Lloyds Bank decisions suggest that structured transactions have tax reductions as one of their main objects

In IRC v Brebner (1967), 43 TC 705 (HL), Lord Upjohn stated:

"... when the question of carrying out a genuine commercial transaction ... is considered, the fact that there are two ways of carrying it out—one by paying the maximum amount of tax, the other by paying no, or much less, tax—it would be quite wrong as a necessary consequence to draw the inference that in adopting the latter course one of the main objects is ... avoidance of tax.
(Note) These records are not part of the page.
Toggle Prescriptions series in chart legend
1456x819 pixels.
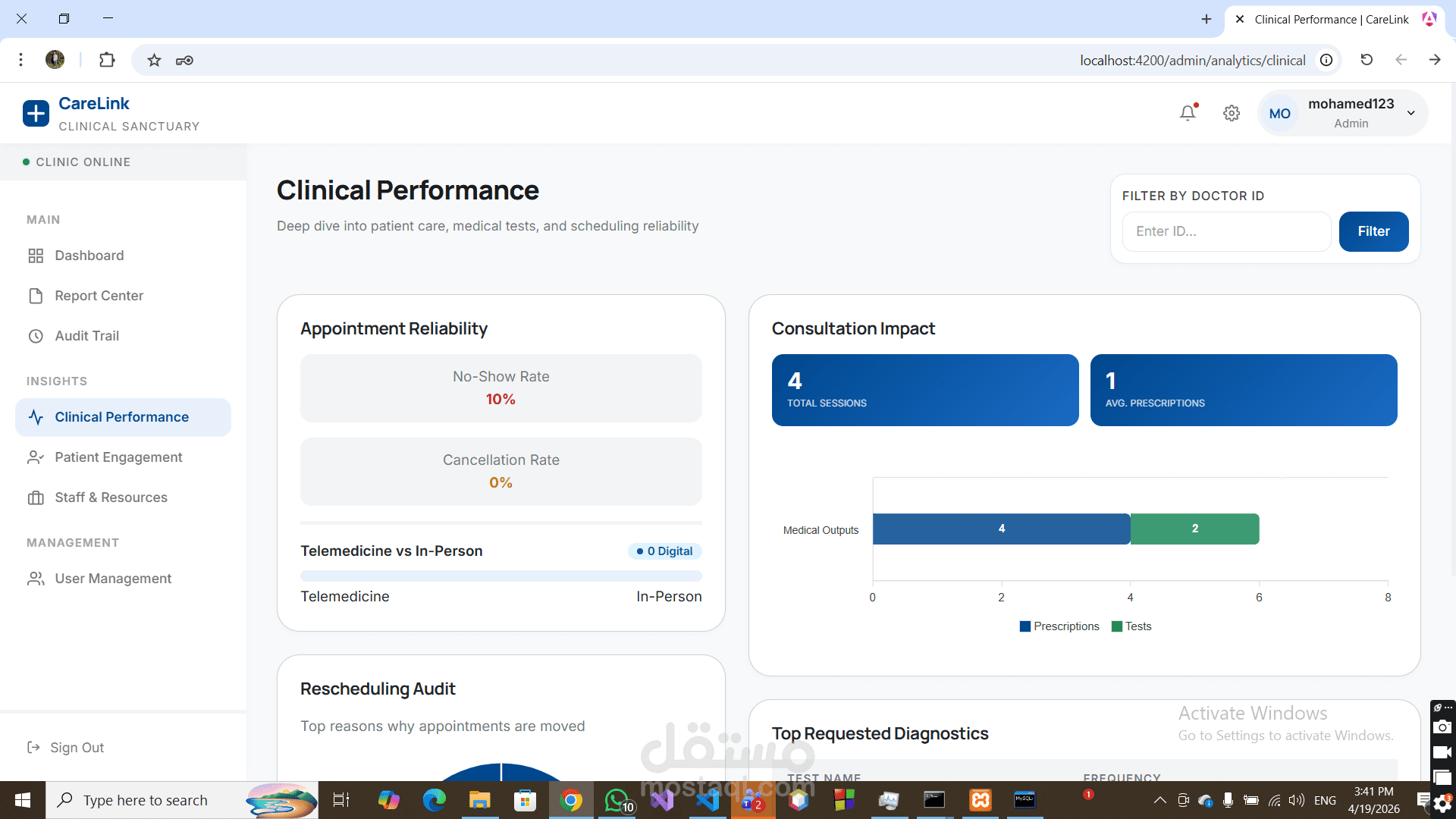pyautogui.click(x=1059, y=626)
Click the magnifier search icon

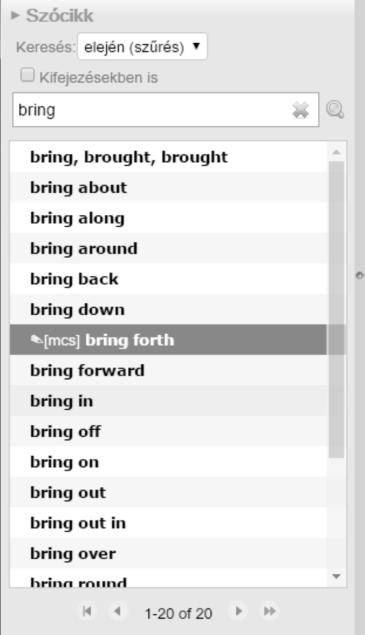335,109
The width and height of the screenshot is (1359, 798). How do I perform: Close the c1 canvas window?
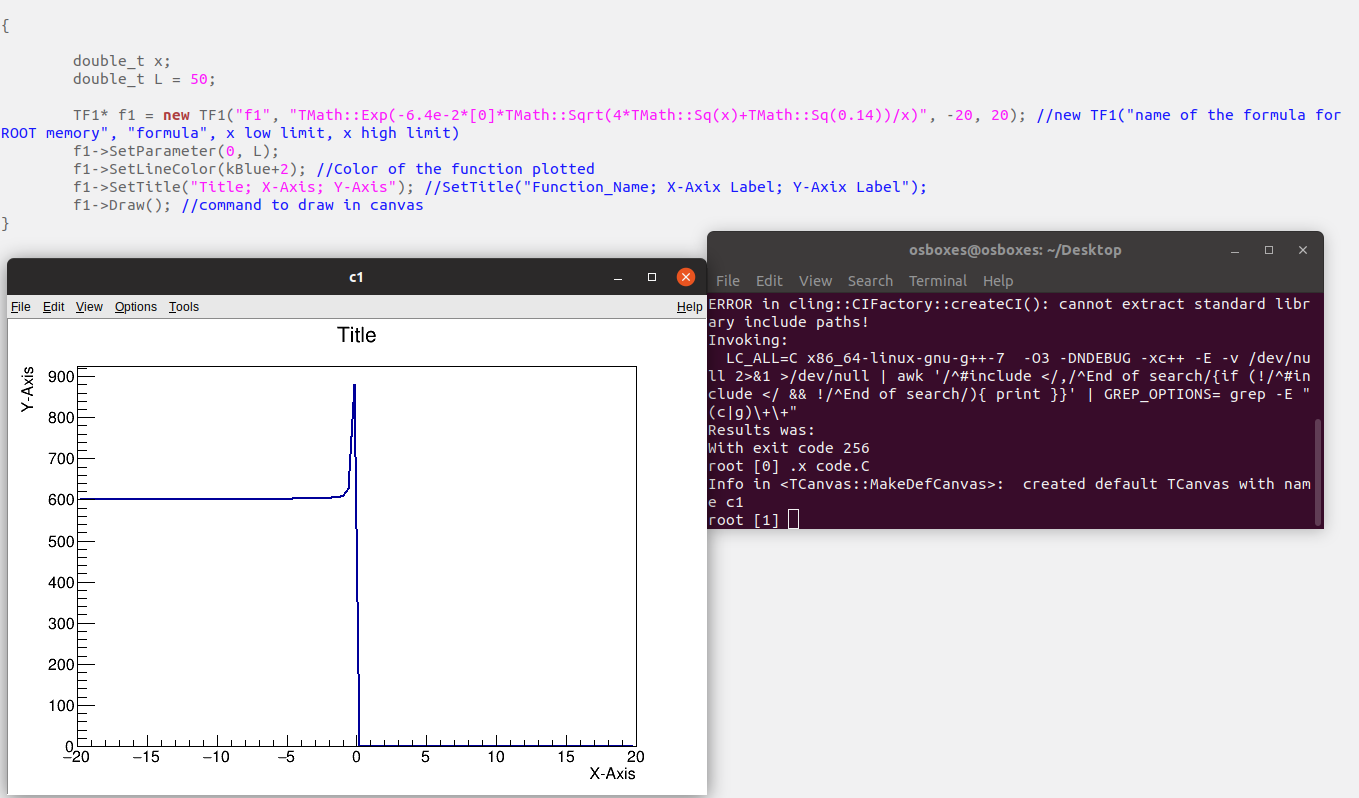coord(685,277)
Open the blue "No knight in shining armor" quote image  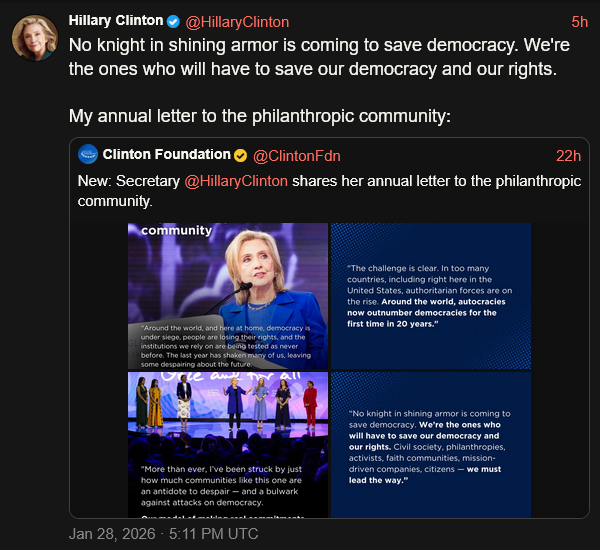tap(430, 445)
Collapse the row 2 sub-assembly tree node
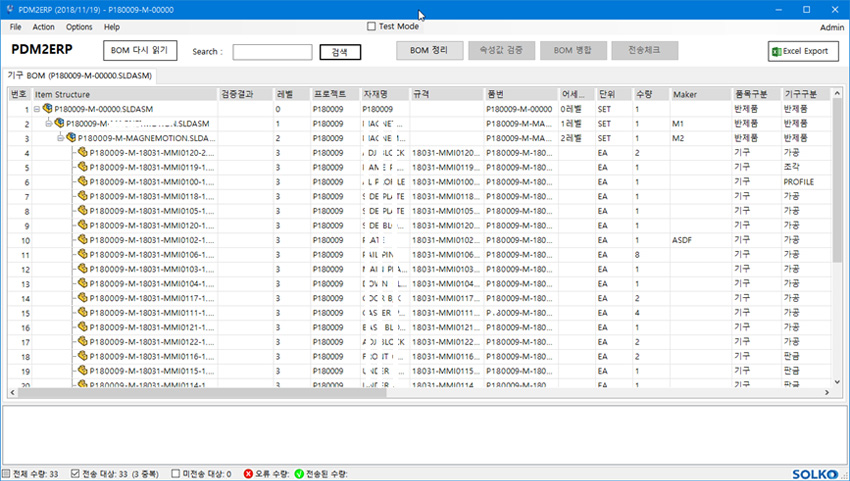This screenshot has height=481, width=850. click(47, 123)
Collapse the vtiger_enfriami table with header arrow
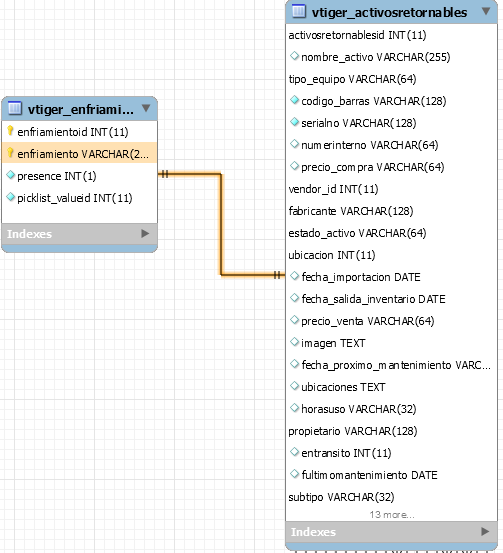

Following the Lloyds Bank decisions ([2014] EWCA Civ 1062, remitted to [2015] UKFTT 401) dealing with an anti-avoidance provision which was engaged if the obtaining of a writing-down allowance of 25% was “one of the main objects" of ship-leasing transactions, a U.K. writer has inferred that

the courts have now made it difficult for taxpayers to show that tax is not "a main object/purpose" in any situation where they have taken tax advice, and elected to adopt a more rather than less tax-efficient structure for a commercial transaction.

Neal Armstrong. Summaries of Michael McGowan, "HMRC v Lloyds Bank Leasing (No 1) Ltd: the troublesome increase in the scope of the "sole or main object" test", [2015] British Tax Review (Thomson Reuters (Professional) UK Limited), 2015, No. 5, p. 649 under General Concepts – Intention and s. 83(2.1).